I expect my RDP model will prove adept at controlling a GPU pipeline, or even many of them, while also supporting the application and service level requirements (e.g. loading textures just in time, anticipating user behavior and what will be viewed next, etc.).

I've known for many years that the problems of secure distributed heterogeneous computing are remarkably parallel to the problems of high-performance heterogeneous embedded computing (e.g. with GPUs and FPGAs). I find it fascinating to watch programming models converge.

But, today, I still need a DSL to ensure the types are GPU compatible and such. So the work done in GPipe and Spark definitely interest me.

Performing this hoisting

Performing this hoisting involves a time/space tradeoff, though, and it would be very difficult for a compiler to evaluate this tradeoff robustly. If you compute and store a value early in the pipeline, then you incur a cost in bandwidth (to propagate that value along the pipeline) and storage (in finite on-chip buffers). In the limit, the amount of storage you use can begin to limit your ability to exploit parallelism.
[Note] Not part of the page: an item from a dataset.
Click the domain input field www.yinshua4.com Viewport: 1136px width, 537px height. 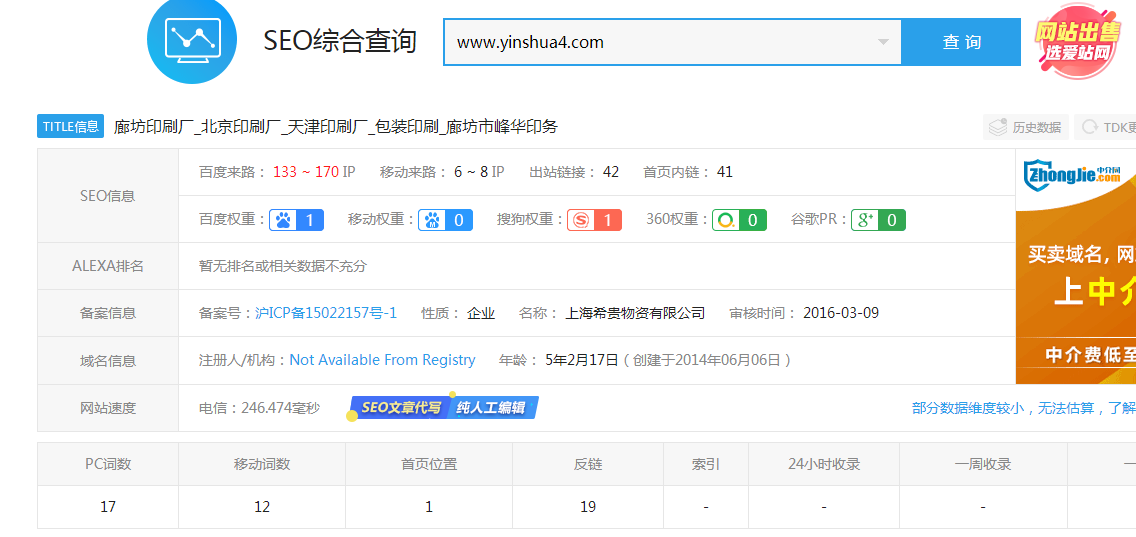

There is also a quality tradeoff: in Bling for normal calculation you have to explicitly shove the expression into the pixel shader (given that interpolation via the vertex shader is not good enough). Bling provides control via a rate operator (PerPixel()).

I have heard the anecdote that John Carmack was initially quite skeptical of RTSL because he had been lead to believe that an optimizer would assign computations to stages behind the programmer's back, so there is at least anecdotal support for our decision. If our target users were non-experts, of course, this might not be as desirable of a choice.

The right analogy is garbage collection in control vs. ease-of-use. Some programmers are going to benefit from an automatic system even if they don't get the fastest possible solution and have to deal with more degenerate cases where automation can't deliver a desirable outcome. I'm for defaulting to automatic but allowing for manual control as necessary and desired.

Re: Quality

There is also a quality tradeoff: in Bling for normal calculation you have to explicitly shove the expression into the pixel shader (given that interpolation via the vertex shader is not good enough). Bling provides control via a rate operator (PerPixel()).

Do you currently assume that all texture fetches should be performed per-fragment ("pixel" in D3D-speak)? Otherwise I would expect you to see the same problem with texture fetches being hoisted and performed per-vertex, with a similar degradation in quality.

I must say, this thread is giving me a lot of great pointers to work that I'll need to cite and discuss in my dissertation. Thank you, LtU.

All texture accesses must

All texture accesses must occur in pixel/fragment shaders, so all dependent computations are implicitly shoved down into PS. DX10 didn't offer very good access to textures in the vertex shader, so it was a simplifying assumption to assume they were all performed in the PS. For Bling, I copied Conal's computational geometry examples from his Vertigo paper, so there was a real decision to make with respect to per-vertex or per-pixel normals.

Sounds like it will be a fun dissertation to write!